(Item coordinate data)
------------
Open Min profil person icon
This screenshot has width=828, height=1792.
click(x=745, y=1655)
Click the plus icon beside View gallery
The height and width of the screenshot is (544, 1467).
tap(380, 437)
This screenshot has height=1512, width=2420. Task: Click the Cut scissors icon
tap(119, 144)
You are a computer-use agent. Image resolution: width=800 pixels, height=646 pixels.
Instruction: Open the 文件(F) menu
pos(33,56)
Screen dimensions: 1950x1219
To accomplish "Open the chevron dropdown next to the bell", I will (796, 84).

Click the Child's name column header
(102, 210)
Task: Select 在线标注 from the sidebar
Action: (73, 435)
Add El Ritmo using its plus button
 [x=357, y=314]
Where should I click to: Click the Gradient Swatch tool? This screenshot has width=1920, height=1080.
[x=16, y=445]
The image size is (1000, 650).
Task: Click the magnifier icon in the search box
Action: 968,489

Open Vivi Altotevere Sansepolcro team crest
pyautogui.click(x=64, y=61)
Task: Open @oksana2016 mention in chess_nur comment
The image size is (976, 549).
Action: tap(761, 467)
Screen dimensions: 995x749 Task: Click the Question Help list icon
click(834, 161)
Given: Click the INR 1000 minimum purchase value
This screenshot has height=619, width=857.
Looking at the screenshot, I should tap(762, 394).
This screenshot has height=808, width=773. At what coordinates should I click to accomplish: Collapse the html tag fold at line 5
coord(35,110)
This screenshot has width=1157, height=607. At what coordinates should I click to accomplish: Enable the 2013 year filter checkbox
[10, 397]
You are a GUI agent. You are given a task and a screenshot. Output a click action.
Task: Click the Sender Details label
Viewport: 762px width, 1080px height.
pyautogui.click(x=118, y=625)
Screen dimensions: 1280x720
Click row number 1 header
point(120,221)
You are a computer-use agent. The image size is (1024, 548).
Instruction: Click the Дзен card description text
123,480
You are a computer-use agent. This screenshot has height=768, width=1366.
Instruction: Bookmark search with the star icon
------------
What to work on - Copy out all of the lines above with every character unchanged.

Reply -
Open Min profil person icon
This screenshot has width=828, height=1792.
click(x=745, y=1655)
Click the plus icon beside View gallery
The height and width of the screenshot is (544, 1467).
tap(380, 437)
This screenshot has height=1512, width=2420. Task: Click the Cut scissors icon
tap(119, 144)
You are a computer-use agent. Image resolution: width=800 pixels, height=646 pixels.
Instruction: Open the 文件(F) menu
pos(33,56)
Screen dimensions: 1950x1219
To accomplish "Open the chevron dropdown next to the bell", I will (796, 84).

Click the Child's name column header
(102, 210)
Task: Select 在线标注 from the sidebar
Action: (73, 435)
Add El Ritmo using its plus button
 [x=357, y=314]
Where should I click to: Click the Gradient Swatch tool? This screenshot has width=1920, height=1080.
[x=16, y=445]
The image size is (1000, 650).
Task: Click the magnifier icon in the search box
Action: 968,489

Open Vivi Altotevere Sansepolcro team crest
pyautogui.click(x=64, y=61)
Task: Open @oksana2016 mention in chess_nur comment
The image size is (976, 549).
Action: tap(761, 467)
Screen dimensions: 995x749 Task: Click the Question Help list icon
click(834, 161)
Given: Click the INR 1000 minimum purchase value
This screenshot has height=619, width=857.
Looking at the screenshot, I should tap(762, 394).
This screenshot has height=808, width=773. At what coordinates should I click to accomplish: Collapse the html tag fold at line 5
coord(35,110)
This screenshot has width=1157, height=607. At what coordinates should I click to accomplish: Enable the 2013 year filter checkbox
[10, 397]
You are a GUI agent. You are given a task and a screenshot. Output a click action.
Task: Click the Sender Details label
Viewport: 762px width, 1080px height.
pyautogui.click(x=118, y=625)
Screen dimensions: 1280x720
Click row number 1 header
point(120,221)
You are a computer-use agent. The image size is (1024, 548).
Instruction: Click the Дзен card description text
123,480
You are a computer-use agent. This screenshot has height=768, width=1366.
Instruction: Bookmark search with the star icon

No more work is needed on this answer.